Auzenbergs Megan, Abbas Kaja, Peak Corey M, Voorman Arend, Jit Mark, O'Reilly Kathleen M
Department of Infectious Disease Epidemiology and Dynamics, London School of Hygiene & Tropical Medicine, London, UK
Department of Infectious Disease Epidemiology and Dynamics, London School of Hygiene & Tropical Medicine, London, UK.
BMJ Glob Health. 2025 Mar 22;10(3):e016013. doi: 10.1136/bmjgh-2024-016013.

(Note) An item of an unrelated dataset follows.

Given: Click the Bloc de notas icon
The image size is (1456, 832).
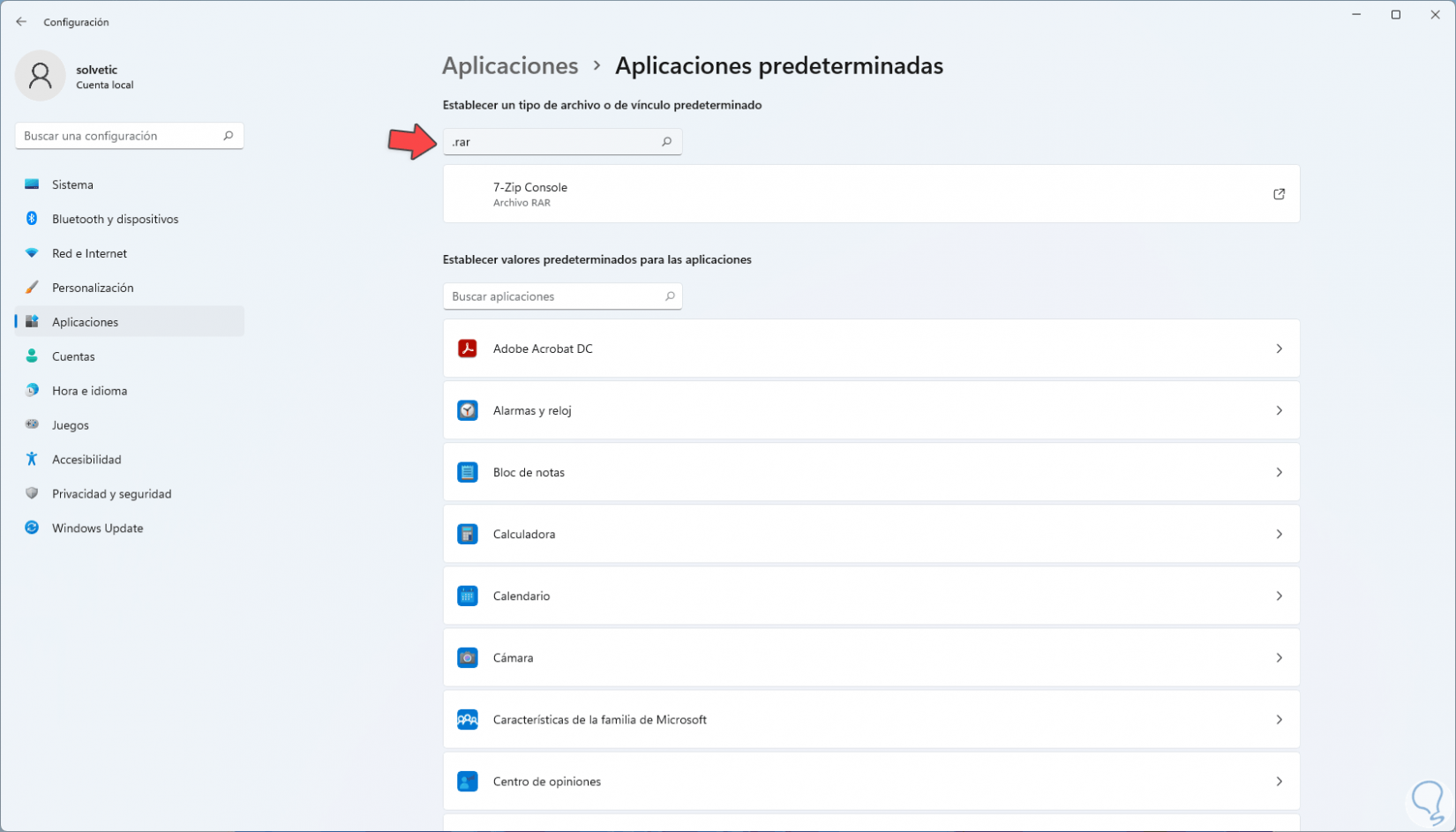Looking at the screenshot, I should pos(468,472).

The 2021 importation of wild poliovirus serotype 1 (WPV1) into Malawi with subsequent international spread represented the first WPV1 cases in Africa since 2016. Preventing importations and spread of WPV1 is critical and dependent on population immunity provided through routine immunisation (RI) and supplementary immunisation activities (SIAs). We aim to estimate outbreak risk and costs, given the importation of WPV1 for non-endemic countries in the WHO Africa region. We developed a stochastic mathematical model of polio transmission dynamics to evaluate the probability of an outbreak, expected number of poliomyelitis cases, costs and incremental cost-effectiveness ratios under different vaccination strategies. Across variable RI coverage, we explore three key strategies: RI+outbreak SIAs (oSIAs), RI+oSIAs+annual preventative SIAs (pSIAs) and RI+oSIAs+biennial pSIAs. Results are presented in 2023 USD over a 5year- time horizon from the Global Polio Eradication Initiative (GPEI) and health system perspectives. The annual pSIA strategy has the greatest probability of no outbreaks in comparison to other strategies: under our model assumptions, annual pSIAs result in an 80% probability of no outbreaks when RI coverage is ≥50%. The biennial pSIA strategy requires RI coverage ≥65% to achieve an equivalent risk of no outbreaks. The strategy with no pSIAs requires ≥75% RI coverage to achieve an equivalent risk of no outbreaks. For the health system, when RI coverage is between 35% and 60%, both pSIA strategies are cost-saving. For the GPEI, below 65% RI pSIA strategies are cost-effective, but the biennial pSIA strategy incurs higher costs in comparison to annual pSIAs due to more oSIAs required to stop outbreaks. Prioritisation of pSIAs must balance outbreak risk against implementation costs, ideally favouring the smallest manageable outbreak risk compatible with elimination. We infer that there are few short-term risks due to population immunity from RI, but without pSIAs, long-term risks accumulate and can result in outbreaks with the potential for international spread.
2021年,野生脊髓灰质炎病毒1型(WPV1)传入马拉维并随后在国际上传播,这是自2016年以来非洲首次出现WPV1病例。预防WPV1的输入和传播至关重要,这取决于通过常规免疫(RI)和补充免疫活动(SIAs)提供的人群免疫力。我们旨在估计鉴于WPV1传入,世卫组织非洲区域非流行国家的疫情风险和成本。我们开发了一个脊髓灰质炎传播动力学的随机数学模型,以评估不同疫苗接种策略下爆发疫情的概率、脊髓灰质炎病例的预期数量、成本和增量成本效益比。在不同的RI覆盖率范围内,我们探索了三种关键策略:RI+疫情补充免疫活动(oSIAs)、RI+oSIAs+年度预防性补充免疫活动(pSIAs)和RI+oSIAs+每两年一次的pSIAs。结果以2023年美元为单位,从全球根除脊髓灰质炎倡议(GPEI)和卫生系统的角度,在5年的时间范围内呈现。与其他策略相比,年度pSIA策略无疫情爆发的概率最大:在我们的模型假设下,当RI覆盖率≥50%时,年度pSIAs导致无疫情爆发的概率为80%。每两年一次的pSIA策略要求RI覆盖率≥65%才能实现同等的无疫情爆发风险。无pSIAs策略要求RI覆盖率≥75%才能实现同等的无疫情爆发风险。对于卫生系统而言,当RI覆盖率在35%至60%之间时,两种pSIA策略都能节省成本。对于GPEI来说,RI覆盖率低于65%时,pSIA策略具有成本效益,但每两年一次的pSIA策略由于阻止疫情爆发需要更多的oSIAs,与年度pSIAs相比成本更高。优先安排pSIAs必须在疫情风险和实施成本之间取得平衡,理想情况下倾向于与消除目标相兼容的最小可管理疫情风险。我们推断,由于RI带来的人群免疫力,短期风险较小,但如果没有pSIAs,长期风险会累积,并可能导致疫情爆发并有可能在国际上传播。